I was reading about the collapse of British firm Carillion on CNN/Money, a firm that started out in construction, but now …
The company also builds infrastructure for high speed rail and power distribution projects, and provides government services such as road maintenance and hospital management.
Merely interested transformed to fascinated by this bit:
“It has been more than surprising, possibly even negligent, that the U.K. government continued to dish out contracts to Carillion even though their future has looked uncertain for some time,” said Fiona Cincotta, a senior market analyst at City Index. “[This] is a costly mistake that the U.K. government can ill afford.”
As if the government turning a profit is top of her mind, perhaps. But here’s the thing: a wise government should not be limited to a single source of supply. As an example, in the past the United States War Department (later DoD) carefully spread its spending between many suppliers when it possibly could, for a couple of reasons, including the importance of not having a single source go under, and because competition is a good thing: It improves services and reduces costs, assuming it’s well-managed (not an easy thing in itself sometimes).
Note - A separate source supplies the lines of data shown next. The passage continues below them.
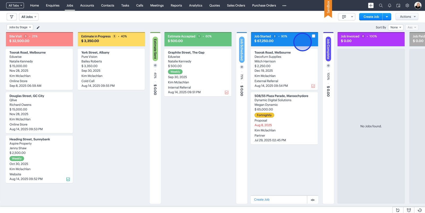Image resolution: width=425 pixels, height=213 pixels.
Task: Click task icon on Heading Street, Sunnybank card
Action: coord(68,179)
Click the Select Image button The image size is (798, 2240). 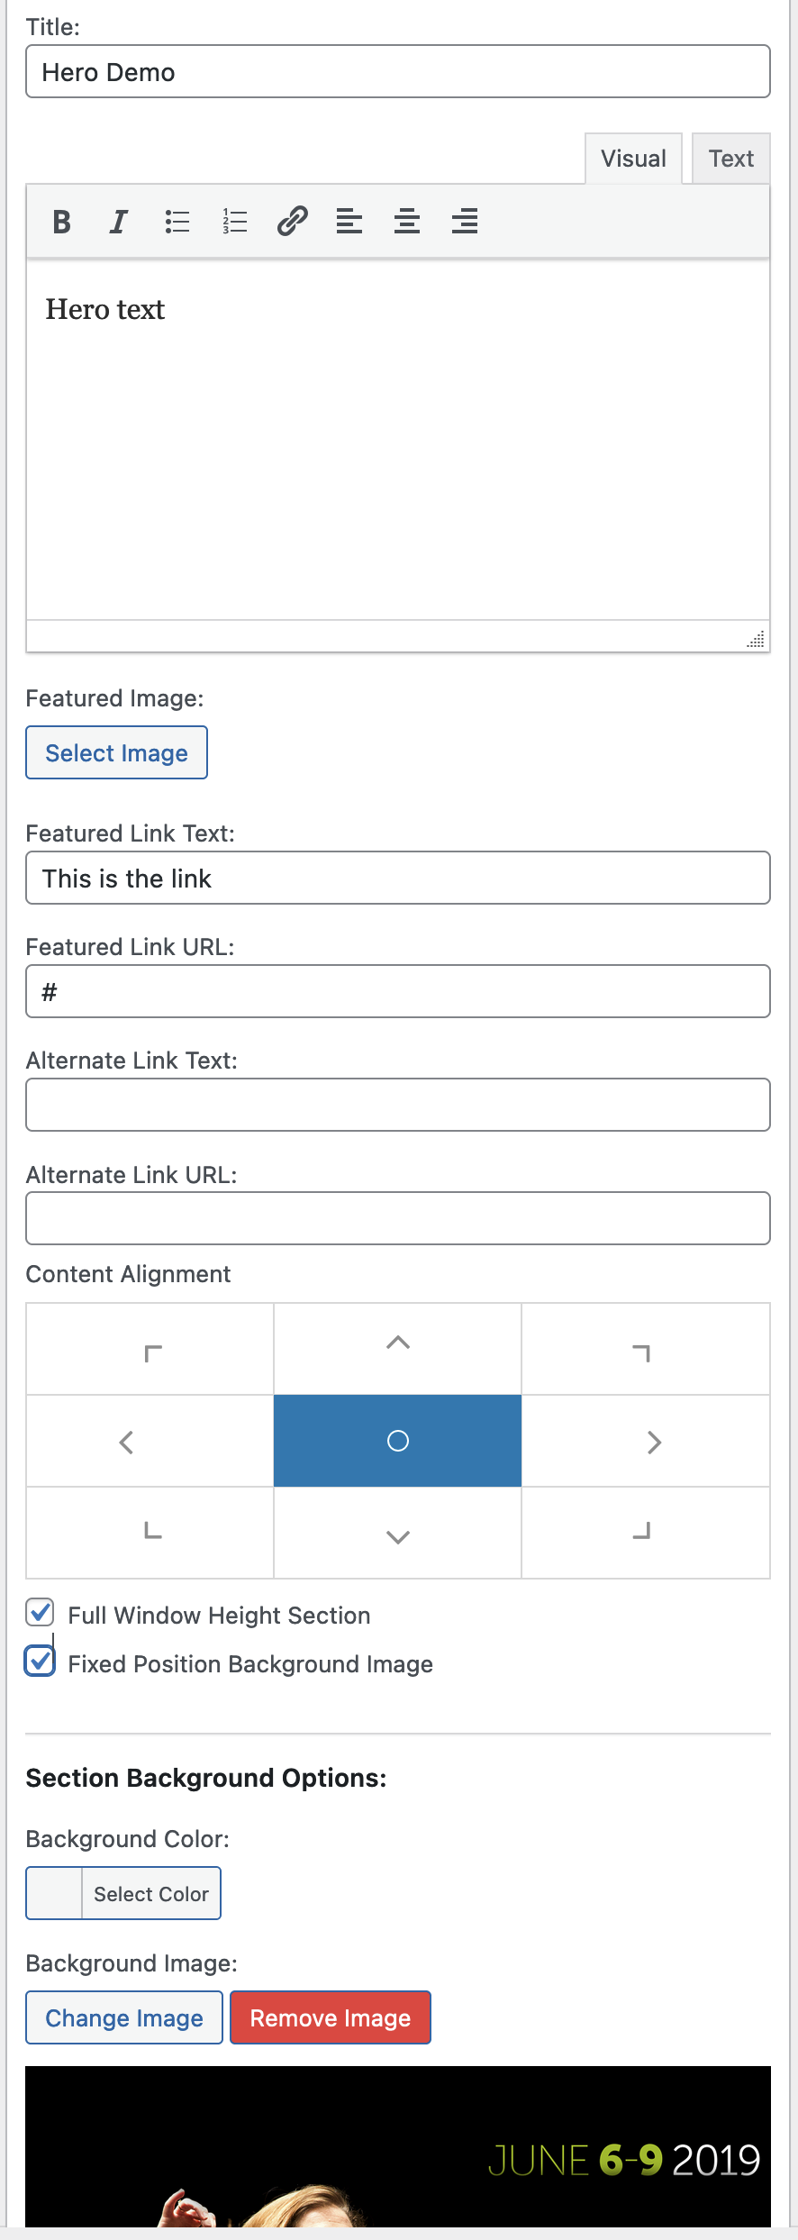[x=117, y=752]
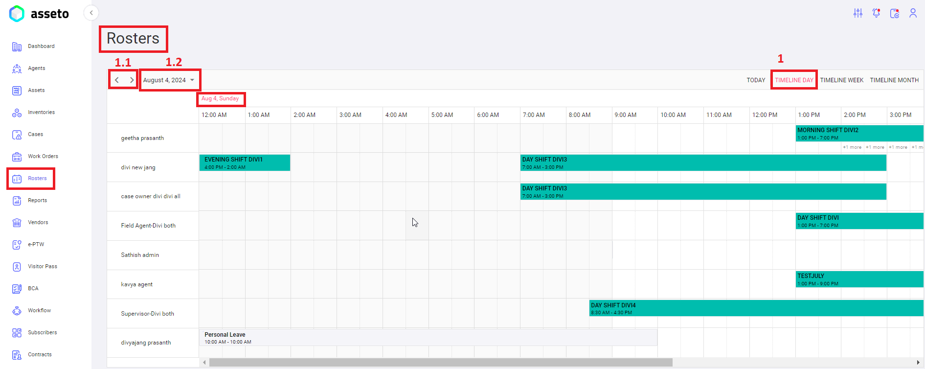Switch to Timeline Week view
The height and width of the screenshot is (369, 925).
pos(841,80)

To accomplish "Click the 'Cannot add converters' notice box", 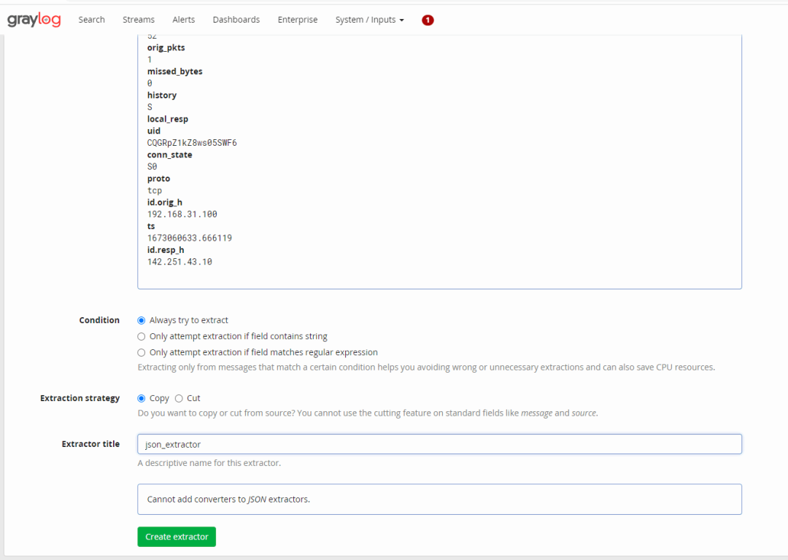I will [x=439, y=499].
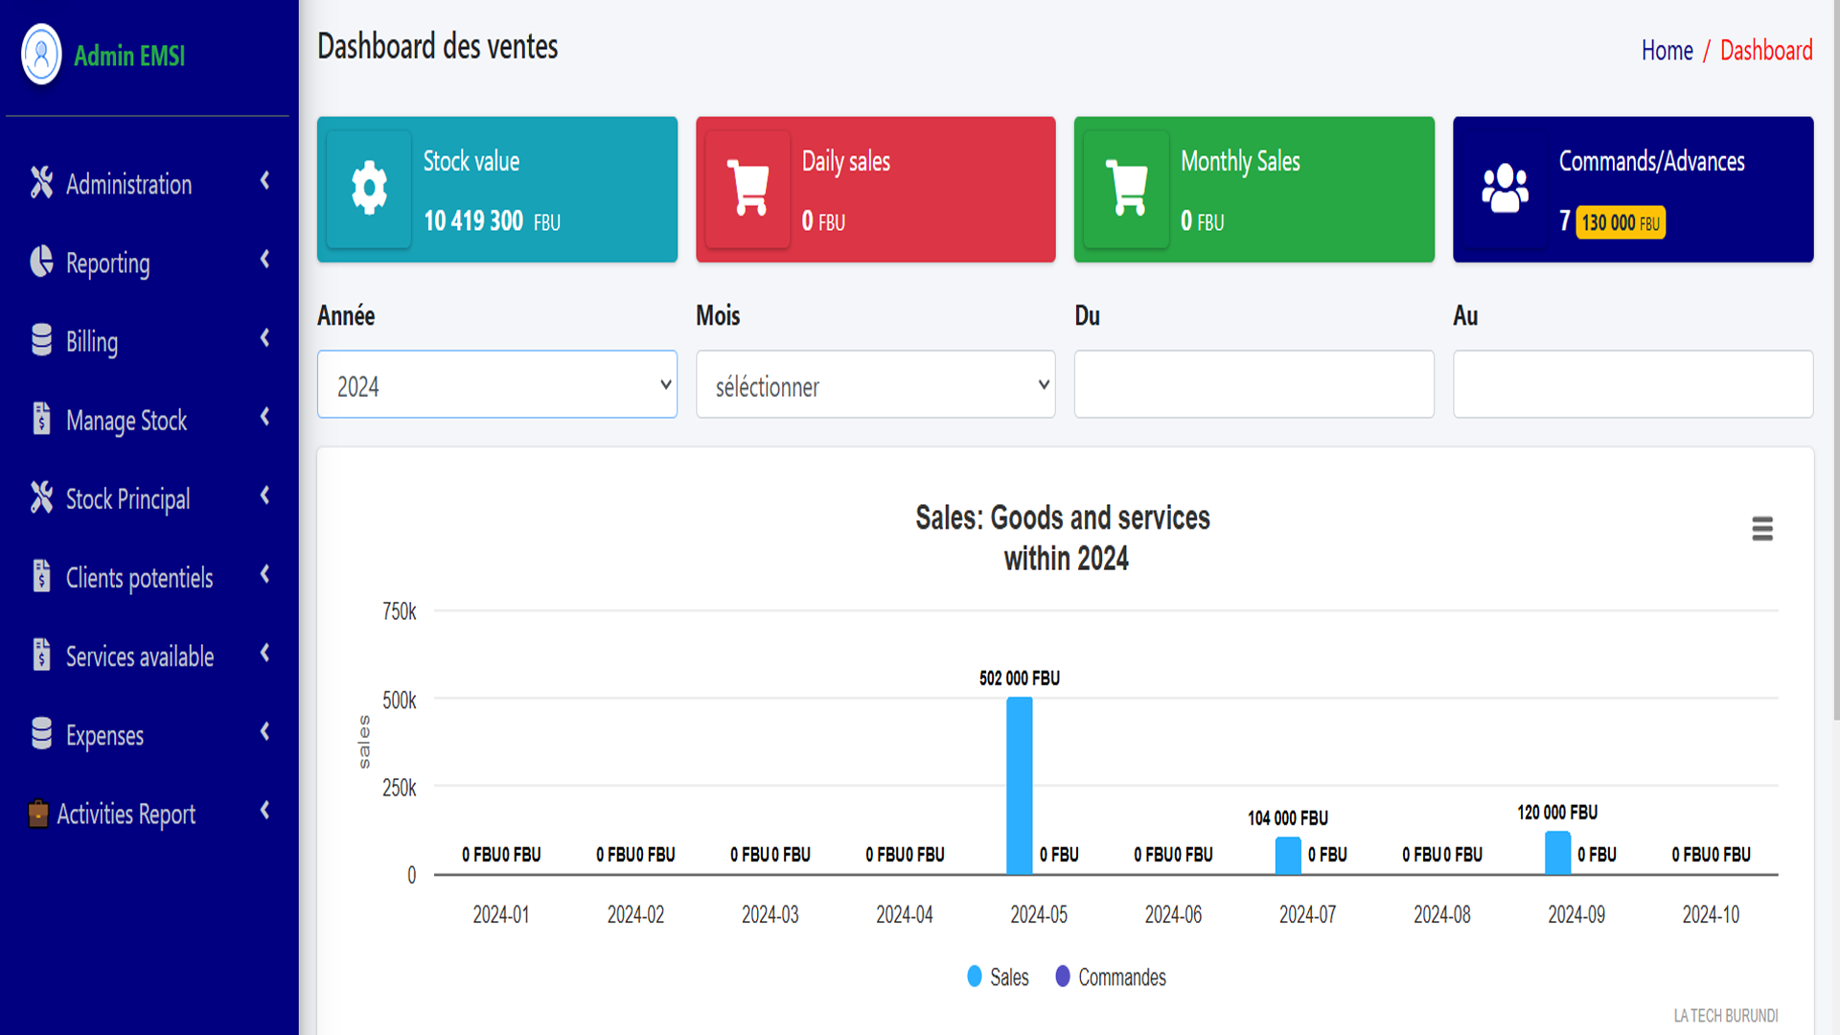Click the Du start date field
The image size is (1840, 1035).
click(x=1254, y=384)
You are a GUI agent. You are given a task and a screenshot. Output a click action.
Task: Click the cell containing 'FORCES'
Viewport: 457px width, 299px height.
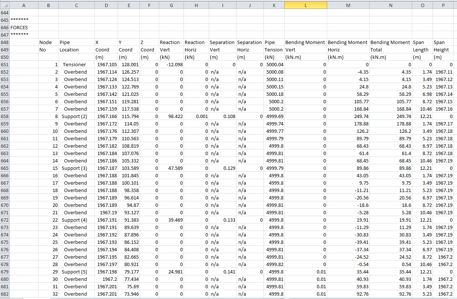tap(19, 27)
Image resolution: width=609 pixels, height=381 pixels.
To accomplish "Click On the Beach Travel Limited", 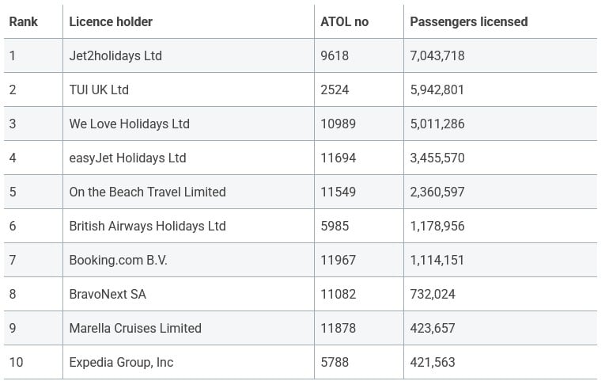I will (147, 192).
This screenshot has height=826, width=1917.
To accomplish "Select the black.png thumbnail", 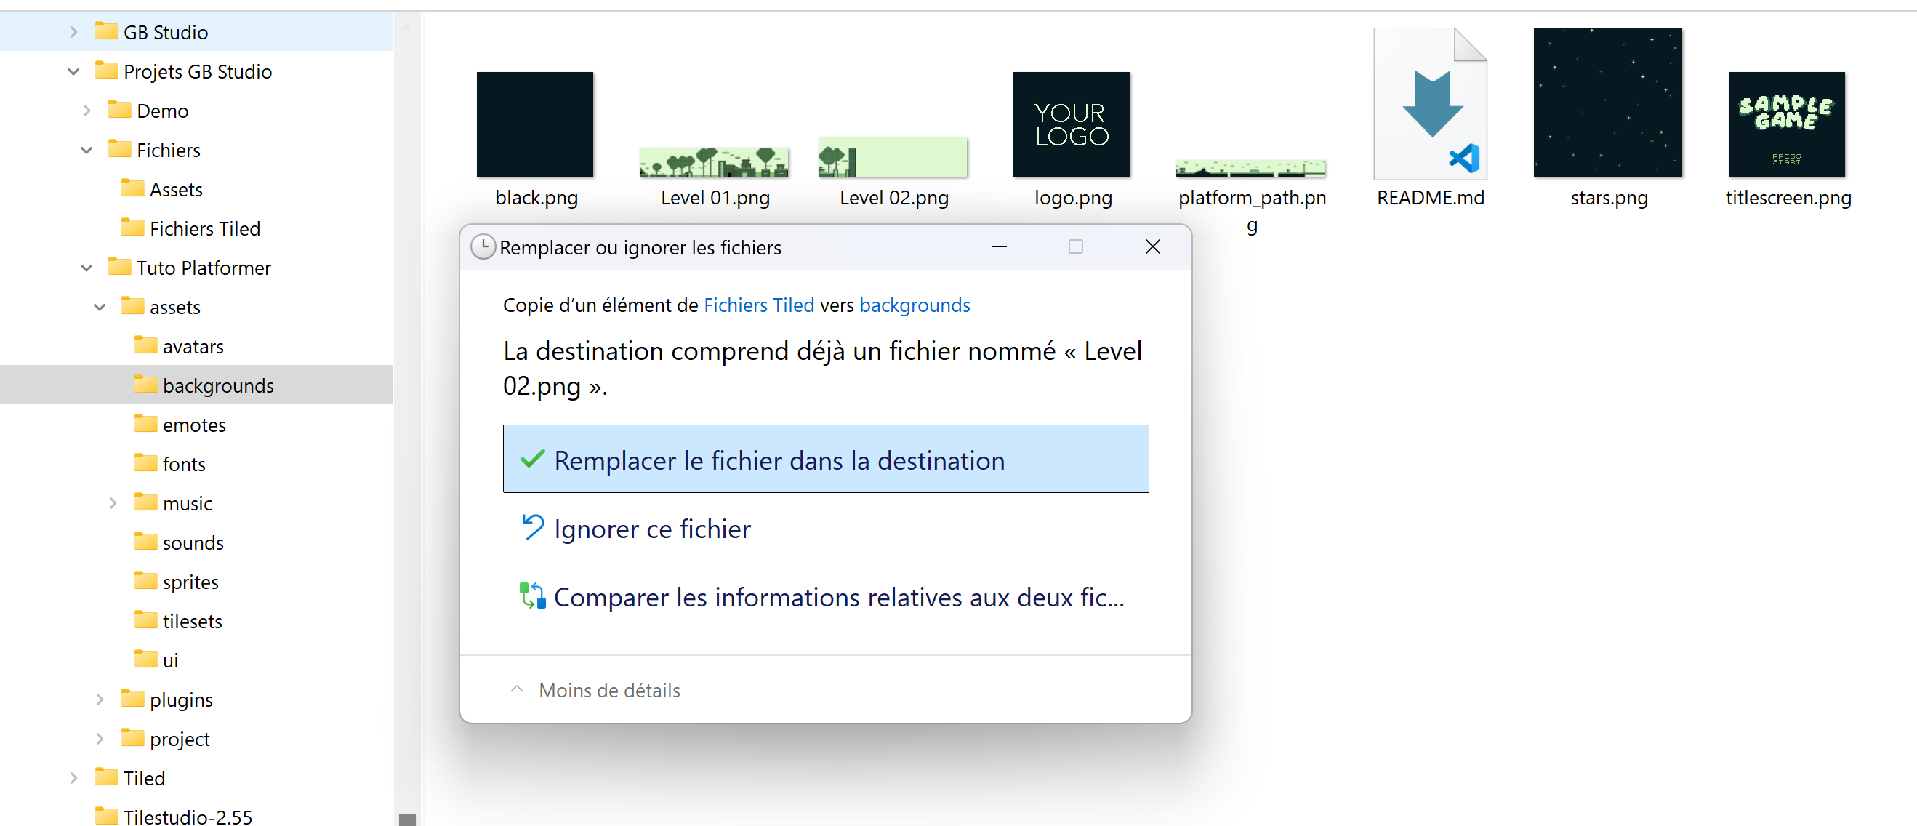I will tap(534, 124).
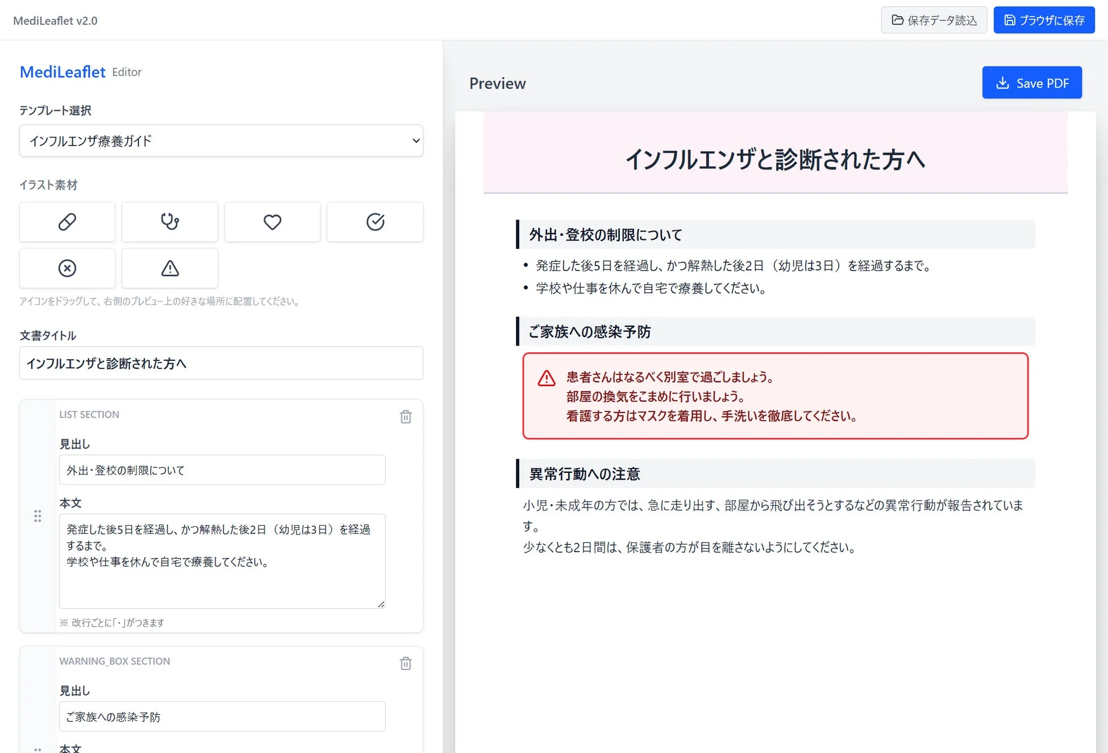Screen dimensions: 1108x753
Task: Click the WARNING_BOX SECTION drag handle
Action: point(38,749)
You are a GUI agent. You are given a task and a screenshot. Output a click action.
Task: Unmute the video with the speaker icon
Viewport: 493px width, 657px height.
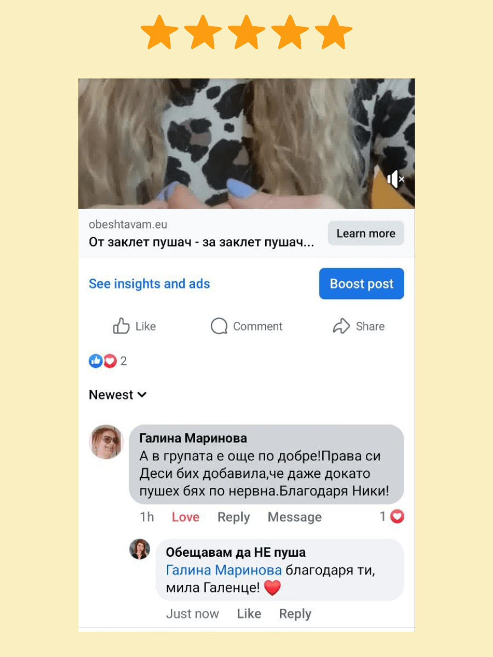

So when a government awards a contract to a struggling firm that has done good work in the past, they are extending a lifeline to a firm that, if it recovers, will provide the government with a necessary buffer against the problems that come with single sources. Companies that supply government needs are often specialized, such as battleship makers, (military and science/technology suppliers, oh my, the whole institutional knowledge thing can be far more important than in private sector land.), so finding new sources is a problematic venture.
Compare that to a company signing a contract with another company to be supplied with something. If the supplier goes under, then the first company may have a claim on the remnants of the second – but possibly only after a costly, time-consuming court battle. So it makes sense for them to evaluate suppliers’ financial conditions, along with the usual, and cross a supplier off if its financial condtion, if knowable, renders it questionable. They may still want the comforts of competition among suppliers, but the resources of most companies do not compare to that of a major Western government.
So what took my attention was what may, and I emphasize may because the analyst’s quote is extremely limited, be a misapplication of sector wisdom. It’s always worth asking that question when someone, an analyst, comments on something that may be quite out of their expertise.